他從口袋里掏出一張舊照片,遞給他老婆看。照片里是一只裝在證據袋里的小鞋子,也就是三歲小孩穿的涼鞋,藍白相間,鞋面上沾著黑色的泥。
“這是在你小兒子失蹤的那片林子里找到的,”老警察說,“離那棵松樹不到五十米。我們在鞋里面提取到了一個東西,當時誰也沒好意思往下查。”
他老婆問什么東西。
老警察猶豫了一下,說:“一小截指甲,修剪過的,很整齊,像是被人故意放在鞋里的。法醫說那個指甲的DNA跟你丈夫……也就是你小兒子的大哥,完全匹配。”
他老婆半天沒反應過來這句話是什么意思。等她反應過來的時候,老警察已經上了車,車窗搖上去之前,留下一句話:“那棵樹你別讓人再挖了。你的小兒子六年前走了,你的丈夫……可能早就不是你的丈夫了。”
寨子里的人第二天發現韋阿貴又失蹤了。那棵松樹底下的洞里塞著一雙沾滿泥土的膠鞋和一件撕碎了的藍布衫,是韋阿貴上山那天穿的。他的手機摔在洞旁邊,屏幕碎了,但還能點亮,鎖屏界面上有一條沒發出去的短信,收件人是“老婆”,內容只有八個字:
“姐,我和哥哥回家了。”
那條蛇后來被附近的村民在別的地方遠遠看見過幾次,據說它已經是兩條完完整整的腿了,足有一米多高,走路的姿勢像剛學步的小孩,踉踉蹌蹌的,但身邊總是跟著一條更大的蛇,比它粗兩圈,通體黑色,沒有腿,卻走得比它穩當。兩條蛇一前一后地鉆進更深的山里,再也沒有人見過它們。

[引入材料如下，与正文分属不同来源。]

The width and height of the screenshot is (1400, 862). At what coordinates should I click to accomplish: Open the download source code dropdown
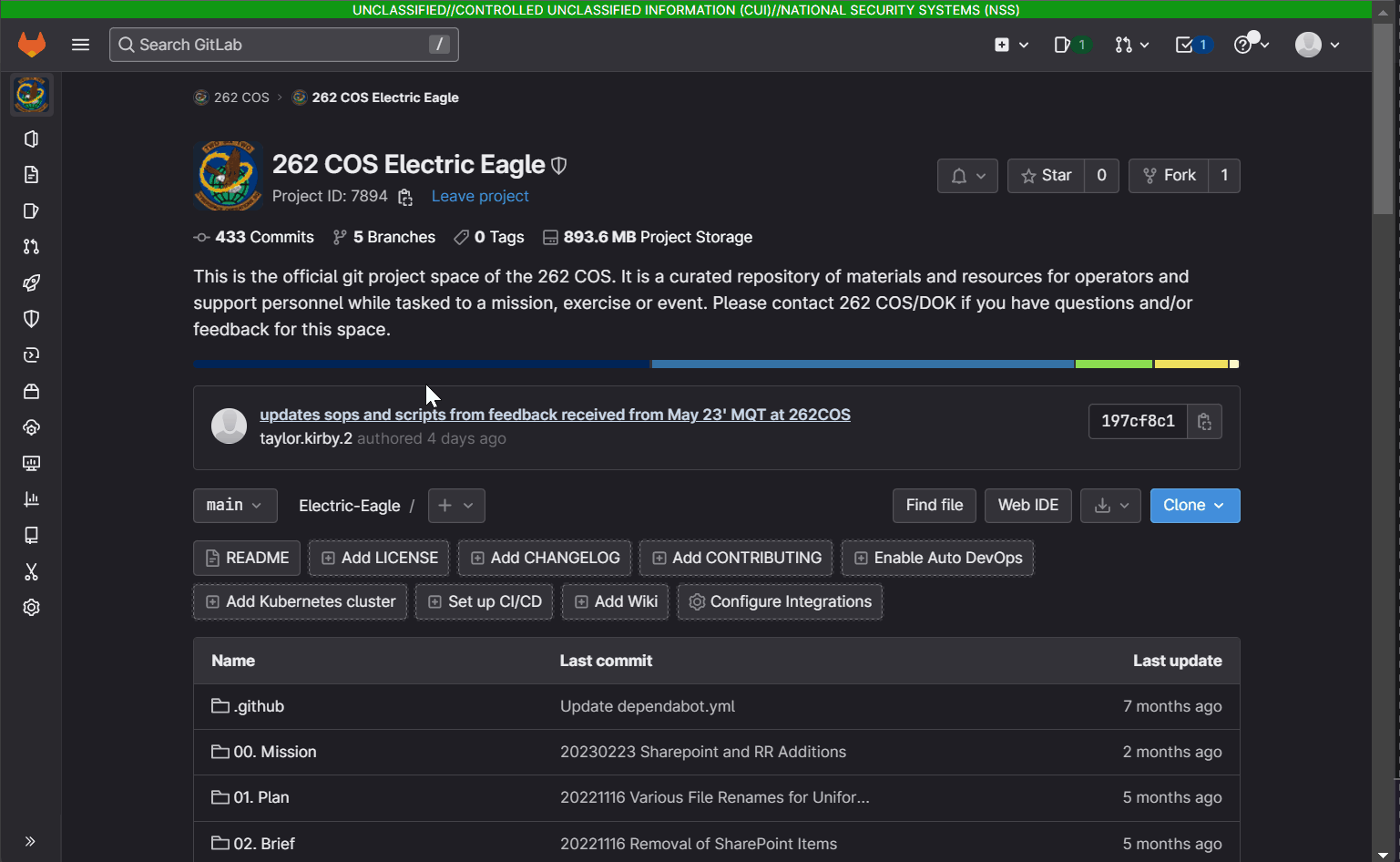1110,506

只有鬼哭坳那棵被砍了一半的老松樹,斷口處還在往外淌著那種暗紅色的汁液,一年多了,一直沒干。寨里的人每次路過都繞道走,說那棵樹聞著一股子人味兒,還有人說刮風的時候能聽見風里夾著兩個小孩子咯咯的笑聲,一個喊哥哥,一個喊弟弟,喊來喊去,分不清誰是誰。